**WORK TO BE COMPLETED**
Word for word, the records below are to be set down again.

**DATA SHOWN**

####

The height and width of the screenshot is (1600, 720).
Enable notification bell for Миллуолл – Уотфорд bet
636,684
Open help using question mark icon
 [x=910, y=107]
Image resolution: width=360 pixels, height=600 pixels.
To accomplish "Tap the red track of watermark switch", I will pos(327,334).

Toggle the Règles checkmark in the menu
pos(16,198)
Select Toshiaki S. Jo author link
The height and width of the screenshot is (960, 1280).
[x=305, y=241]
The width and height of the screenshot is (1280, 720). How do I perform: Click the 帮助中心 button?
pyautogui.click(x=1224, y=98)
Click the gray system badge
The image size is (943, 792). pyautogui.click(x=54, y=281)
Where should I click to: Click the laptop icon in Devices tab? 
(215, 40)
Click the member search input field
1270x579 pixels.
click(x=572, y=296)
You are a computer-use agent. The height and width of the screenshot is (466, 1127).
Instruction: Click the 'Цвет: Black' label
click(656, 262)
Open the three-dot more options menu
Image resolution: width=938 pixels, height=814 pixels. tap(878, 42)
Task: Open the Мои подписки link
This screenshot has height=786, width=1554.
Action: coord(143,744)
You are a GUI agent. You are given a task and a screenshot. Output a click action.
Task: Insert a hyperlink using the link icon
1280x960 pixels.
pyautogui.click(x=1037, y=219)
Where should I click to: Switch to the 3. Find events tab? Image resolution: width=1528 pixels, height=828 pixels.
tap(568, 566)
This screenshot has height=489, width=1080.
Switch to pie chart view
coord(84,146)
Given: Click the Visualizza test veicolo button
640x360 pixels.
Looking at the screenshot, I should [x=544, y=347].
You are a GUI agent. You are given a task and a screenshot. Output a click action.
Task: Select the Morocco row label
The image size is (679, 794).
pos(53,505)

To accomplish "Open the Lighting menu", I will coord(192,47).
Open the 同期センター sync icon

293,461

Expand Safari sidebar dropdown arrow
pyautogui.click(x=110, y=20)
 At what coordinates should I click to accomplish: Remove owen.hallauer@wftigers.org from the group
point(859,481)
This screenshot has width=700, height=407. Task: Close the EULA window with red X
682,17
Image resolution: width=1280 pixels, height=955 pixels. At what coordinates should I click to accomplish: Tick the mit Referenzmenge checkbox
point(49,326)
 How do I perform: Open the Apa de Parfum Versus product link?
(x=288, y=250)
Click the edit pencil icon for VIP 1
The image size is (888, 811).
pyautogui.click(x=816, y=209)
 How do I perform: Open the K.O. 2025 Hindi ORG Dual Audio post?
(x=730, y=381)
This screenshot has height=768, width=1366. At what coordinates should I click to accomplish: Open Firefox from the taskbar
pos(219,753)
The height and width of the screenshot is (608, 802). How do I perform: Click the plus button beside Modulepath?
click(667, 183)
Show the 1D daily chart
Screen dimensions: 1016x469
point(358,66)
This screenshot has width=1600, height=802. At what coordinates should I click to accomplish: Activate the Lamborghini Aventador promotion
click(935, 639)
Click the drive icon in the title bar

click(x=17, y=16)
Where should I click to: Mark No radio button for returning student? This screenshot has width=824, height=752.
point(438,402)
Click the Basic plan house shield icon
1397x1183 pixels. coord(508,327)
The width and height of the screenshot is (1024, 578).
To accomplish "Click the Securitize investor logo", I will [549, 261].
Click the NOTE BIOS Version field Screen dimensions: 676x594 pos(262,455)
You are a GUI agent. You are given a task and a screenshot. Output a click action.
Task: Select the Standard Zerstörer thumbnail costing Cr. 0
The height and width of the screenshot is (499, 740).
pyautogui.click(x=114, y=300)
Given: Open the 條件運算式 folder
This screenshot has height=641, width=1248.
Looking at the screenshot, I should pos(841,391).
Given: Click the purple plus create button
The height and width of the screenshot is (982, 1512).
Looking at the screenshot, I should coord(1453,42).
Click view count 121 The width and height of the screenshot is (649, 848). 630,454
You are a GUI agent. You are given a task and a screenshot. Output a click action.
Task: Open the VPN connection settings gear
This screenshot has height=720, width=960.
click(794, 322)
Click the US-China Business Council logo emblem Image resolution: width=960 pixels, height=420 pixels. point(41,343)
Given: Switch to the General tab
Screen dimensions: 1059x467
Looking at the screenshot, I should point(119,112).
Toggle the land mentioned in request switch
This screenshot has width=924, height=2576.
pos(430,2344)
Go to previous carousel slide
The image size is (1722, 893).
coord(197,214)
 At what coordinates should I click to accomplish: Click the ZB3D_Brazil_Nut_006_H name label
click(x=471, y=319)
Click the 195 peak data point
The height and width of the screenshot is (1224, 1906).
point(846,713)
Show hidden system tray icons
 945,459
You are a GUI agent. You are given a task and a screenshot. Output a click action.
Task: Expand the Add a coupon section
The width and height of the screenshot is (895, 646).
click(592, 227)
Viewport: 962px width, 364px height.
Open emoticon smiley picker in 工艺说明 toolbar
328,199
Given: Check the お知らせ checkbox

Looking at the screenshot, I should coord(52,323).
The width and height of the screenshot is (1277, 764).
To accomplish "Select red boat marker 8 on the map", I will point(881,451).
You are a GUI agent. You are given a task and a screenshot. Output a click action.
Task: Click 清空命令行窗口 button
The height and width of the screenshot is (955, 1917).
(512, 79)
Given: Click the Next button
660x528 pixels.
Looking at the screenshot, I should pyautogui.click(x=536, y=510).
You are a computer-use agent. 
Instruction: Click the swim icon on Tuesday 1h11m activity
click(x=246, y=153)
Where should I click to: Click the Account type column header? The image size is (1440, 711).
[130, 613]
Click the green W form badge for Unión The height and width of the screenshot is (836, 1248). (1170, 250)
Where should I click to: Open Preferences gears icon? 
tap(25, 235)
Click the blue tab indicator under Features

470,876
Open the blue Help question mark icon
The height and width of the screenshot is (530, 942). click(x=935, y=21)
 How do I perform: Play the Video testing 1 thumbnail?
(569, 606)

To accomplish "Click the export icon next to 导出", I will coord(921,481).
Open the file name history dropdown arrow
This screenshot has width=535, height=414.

####

**SOLUTION FOR THIS TASK**
The height and width of the screenshot is (1600, 720).
Enable notification bell for Миллуолл – Уотфорд bet
636,684
Open help using question mark icon
 [x=910, y=107]
Image resolution: width=360 pixels, height=600 pixels.
To accomplish "Tap the red track of watermark switch", I will pos(327,334).

Toggle the Règles checkmark in the menu
pos(16,198)
Select Toshiaki S. Jo author link
The height and width of the screenshot is (960, 1280).
[x=305, y=241]
The width and height of the screenshot is (1280, 720). How do I perform: Click the 帮助中心 button?
pyautogui.click(x=1224, y=98)
Click the gray system badge
The image size is (943, 792). pyautogui.click(x=54, y=281)
Where should I click to: Click the laptop icon in Devices tab? 
(215, 40)
Click the member search input field
1270x579 pixels.
click(x=572, y=296)
You are a computer-use agent. The height and width of the screenshot is (466, 1127).
Instruction: Click the 'Цвет: Black' label
click(656, 262)
Open the three-dot more options menu
Image resolution: width=938 pixels, height=814 pixels. tap(878, 42)
Task: Open the Мои подписки link
This screenshot has height=786, width=1554.
Action: coord(143,744)
You are a GUI agent. You are given a task and a screenshot. Output a click action.
Task: Insert a hyperlink using the link icon
1280x960 pixels.
pyautogui.click(x=1037, y=219)
Where should I click to: Switch to the 3. Find events tab? Image resolution: width=1528 pixels, height=828 pixels.
tap(568, 566)
This screenshot has height=489, width=1080.
Switch to pie chart view
coord(84,146)
Given: Click the Visualizza test veicolo button
640x360 pixels.
Looking at the screenshot, I should [x=544, y=347].
You are a GUI agent. You are given a task and a screenshot. Output a click action.
Task: Select the Morocco row label
The image size is (679, 794).
pos(53,505)

To accomplish "Open the Lighting menu", I will coord(192,47).
Open the 同期センター sync icon

293,461

Expand Safari sidebar dropdown arrow
pyautogui.click(x=110, y=20)
 At what coordinates should I click to accomplish: Remove owen.hallauer@wftigers.org from the group
point(859,481)
This screenshot has width=700, height=407. Task: Close the EULA window with red X
682,17
Image resolution: width=1280 pixels, height=955 pixels. At what coordinates should I click to accomplish: Tick the mit Referenzmenge checkbox
point(49,326)
 How do I perform: Open the Apa de Parfum Versus product link?
(x=288, y=250)
Click the edit pencil icon for VIP 1
The image size is (888, 811).
pyautogui.click(x=816, y=209)
 How do I perform: Open the K.O. 2025 Hindi ORG Dual Audio post?
(x=730, y=381)
This screenshot has height=768, width=1366. At what coordinates should I click to accomplish: Open Firefox from the taskbar
pos(219,753)
The height and width of the screenshot is (608, 802). How do I perform: Click the plus button beside Modulepath?
click(667, 183)
Show the 1D daily chart
Screen dimensions: 1016x469
point(358,66)
This screenshot has width=1600, height=802. At what coordinates should I click to accomplish: Activate the Lamborghini Aventador promotion
click(935, 639)
Click the drive icon in the title bar

click(x=17, y=16)
Where should I click to: Mark No radio button for returning student? This screenshot has width=824, height=752.
point(438,402)
Click the Basic plan house shield icon
1397x1183 pixels. coord(508,327)
The width and height of the screenshot is (1024, 578).
To accomplish "Click the Securitize investor logo", I will [549, 261].
Click the NOTE BIOS Version field Screen dimensions: 676x594 pos(262,455)
You are a GUI agent. You are given a task and a screenshot. Output a click action.
Task: Select the Standard Zerstörer thumbnail costing Cr. 0
The height and width of the screenshot is (499, 740).
pyautogui.click(x=114, y=300)
Given: Open the 條件運算式 folder
This screenshot has height=641, width=1248.
Looking at the screenshot, I should pos(841,391).
Given: Click the purple plus create button
The height and width of the screenshot is (982, 1512).
Looking at the screenshot, I should coord(1453,42).
Click view count 121 The width and height of the screenshot is (649, 848). 630,454
You are a GUI agent. You are given a task and a screenshot. Output a click action.
Task: Open the VPN connection settings gear
This screenshot has height=720, width=960.
click(794, 322)
Click the US-China Business Council logo emblem Image resolution: width=960 pixels, height=420 pixels. point(41,343)
Given: Switch to the General tab
Screen dimensions: 1059x467
Looking at the screenshot, I should point(119,112).
Toggle the land mentioned in request switch
This screenshot has width=924, height=2576.
pos(430,2344)
Go to previous carousel slide
The image size is (1722, 893).
coord(197,214)
 At what coordinates should I click to accomplish: Click the ZB3D_Brazil_Nut_006_H name label
click(x=471, y=319)
Click the 195 peak data point
The height and width of the screenshot is (1224, 1906).
point(846,713)
Show hidden system tray icons
 945,459
You are a GUI agent. You are given a task and a screenshot. Output a click action.
Task: Expand the Add a coupon section
The width and height of the screenshot is (895, 646).
click(592, 227)
Viewport: 962px width, 364px height.
Open emoticon smiley picker in 工艺说明 toolbar
328,199
Given: Check the お知らせ checkbox

Looking at the screenshot, I should coord(52,323).
The width and height of the screenshot is (1277, 764).
To accomplish "Select red boat marker 8 on the map", I will point(881,451).
You are a GUI agent. You are given a task and a screenshot. Output a click action.
Task: Click 清空命令行窗口 button
The height and width of the screenshot is (955, 1917).
(512, 79)
Given: Click the Next button
660x528 pixels.
Looking at the screenshot, I should pyautogui.click(x=536, y=510).
You are a computer-use agent. 
Instruction: Click the swim icon on Tuesday 1h11m activity
click(x=246, y=153)
Where should I click to: Click the Account type column header? The image size is (1440, 711).
[130, 613]
Click the green W form badge for Unión The height and width of the screenshot is (836, 1248). (1170, 250)
Where should I click to: Open Preferences gears icon? 
tap(25, 235)
Click the blue tab indicator under Features

470,876
Open the blue Help question mark icon
The height and width of the screenshot is (530, 942). click(x=935, y=21)
 How do I perform: Play the Video testing 1 thumbnail?
(569, 606)

To accomplish "Click the export icon next to 导出", I will coord(921,481).
Open the file name history dropdown arrow
This screenshot has width=535, height=414.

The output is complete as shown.